Похоже, Блоцкий об этом уже думал. Начинает он с того, что, собственно, вся нынешняя постановка и будет ответом на Нюсин вопрос. Пока же, говорит Блоцкий, только предисловие. Оно необходимо, продолжает он, ведь прежде чем в нас будет согласие, что в «Ревизоре» с Развязкой чиновник по именному повелению действительно является на сцене и действительно говорит с публикой, репетировать впрямь нечего. Общее место, продолжает Блоцкий, что мы рождаемся на свет Божий невинными, чистыми, будто белый лист бумаги. Дальше год за годом на каждом отпечатывается его жизнь. Надежды и падения, попытки покаяться, встать на дорогу, ведущую к Богу, и наша слабость, то, как мы снова и снова пасуем перед грехом. Как правило, говорит Блоцкий, мы снисходительны: входя в положение, прощаем себе то, что никак не следовало бы прощать.
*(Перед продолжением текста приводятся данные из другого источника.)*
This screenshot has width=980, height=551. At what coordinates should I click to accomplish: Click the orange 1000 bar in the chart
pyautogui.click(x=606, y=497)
Так всё и катится, а потом, когда не ждешь, завод, что был в тебе от природы, вдруг кончается. Было не поздно еще вчера, даже час назад было еще не поздно, еще Он ждал тебя, еще по-прежнему ты был для Него сыном, пусть и блудным, а теперь всё – черта подведена. Ничего не исправить и не отмолить. Впервые ты видишь себя, каким видит тебя Господь, и тогда поверх радостей и скорбей, поверх твоей дошлости, хитрости и твоей простоты, которая хуже воровства – словом, поверх всей той жизни, что ты прожил, и всего того, что, пока она длилась, ты думал, ложится безграничный ужас. Ужас, который накрывает и сверху и снизу, наползает с левой стороны и с правой. Ужас, который если чему и соразмерен, то лишь грехам каждого из нас. Этот ужас греха перед Высшим Судией, говорит Блоцкий, и станет явлением на сцену Гоголя в роли чиновника, прибывшего в город по именному повелению.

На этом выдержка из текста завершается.